質はちょっと薄めで、若い時期はとても柔らかそうに見える。平行に入る3本の葉脈がよく目立つ。芽吹きから花の時期は特にとても瑞々しい黄緑色である。その後、濃い緑色になる。

画像開花時期は4月~5月で、茎の先に花柄を出して1個か2個の花をやや垂れ下がるようにつける。

茎の上部が斜めにちょっと弧を描くような感じで伸びるので、花が隠れてよく見えないこともある。

花びら(花被片)は、白色~クリーム色で長さ1~2cm程度、先が笹の葉のように尖った披針形。花被片は6枚あり、雄蕊は6本で、葯は花糸の半分の長さ。雌蕊の柱頭の先は3ツに分かれている。

画像花の後にできる子房は、花柱の半分の長さ。子房上位で3室あり、各室には2個の胚珠がある。果実は液果である。直径7~10mmの球形で、熟すと黒紫色になる。

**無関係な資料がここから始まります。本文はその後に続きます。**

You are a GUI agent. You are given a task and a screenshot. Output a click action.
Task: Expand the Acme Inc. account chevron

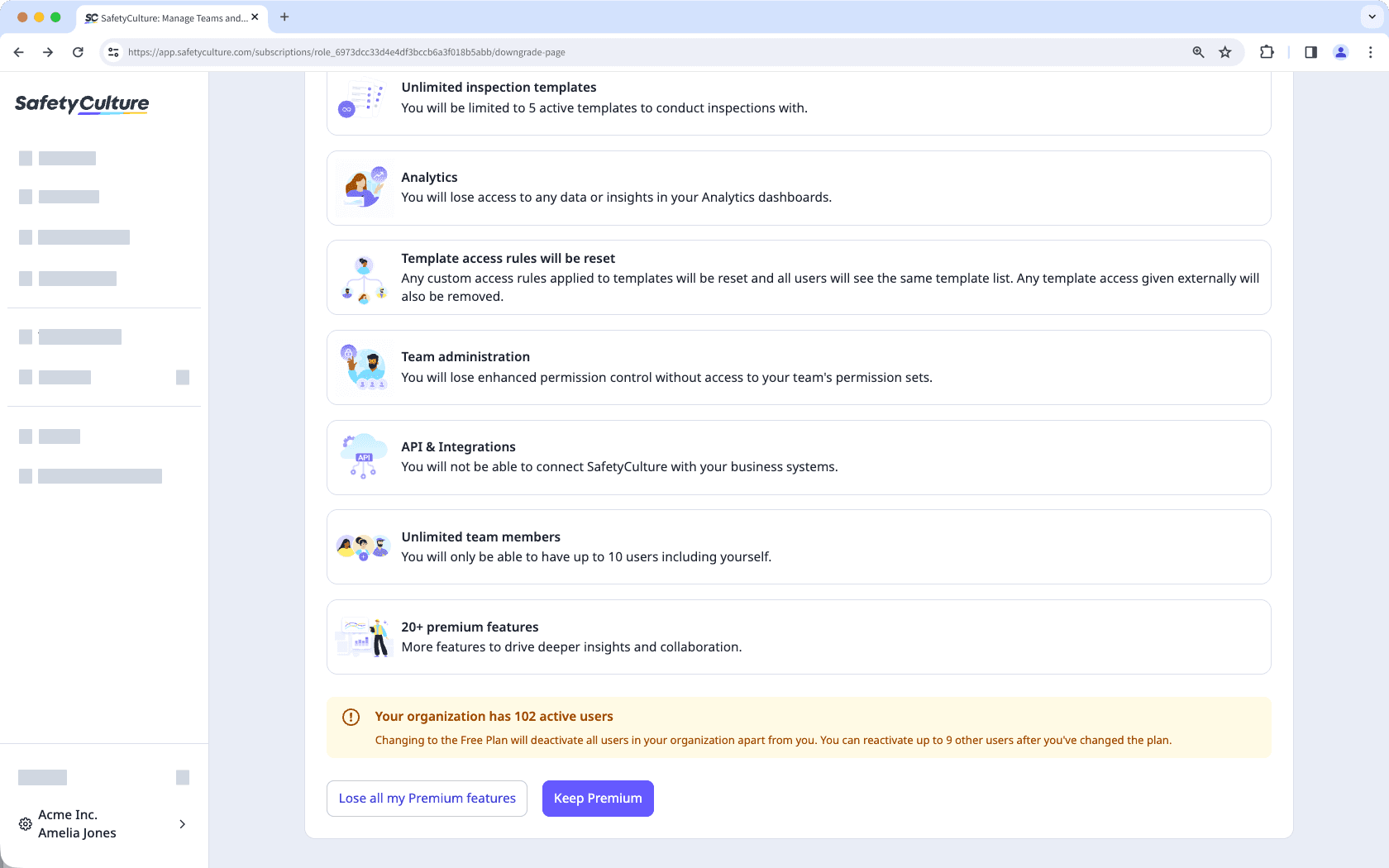[x=182, y=824]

出来る種子の数は少なく、発芽したその年は、地上部を出さずに過ごすのだそうである。2年目になってようやく、地上に本葉を2枚出すのだとか。栄養繁殖でなく、種子で新しい個体を増やすのはたやすいことではないのである。

種子での繁殖のほかに、地下茎を長く伸ばして増えるので、特に明るい場所では群生していることも多い。

画像ゆり科の植物には、チゴユリ(稚児百合)と同じような場所に生えて、よく似た葉を出して、晩春~初夏のころに咲く植物が色々ある。その中でもチゴユリ(稚児百合)は花が咲くのが早い方。その後、ホウチャクソウ(宝鐸草)、ミヤマナルコユリ(深山鳴子百合)、アマドコロ(甘野老)、ナルコユリ(鳴子百合)などがどんどん咲いていく。花が咲けば、それぞれ個性があるので分かり易くなるが、小さい葉っぱの時期はよく分からない。

花言葉は私の小さな手を何時も握ってである。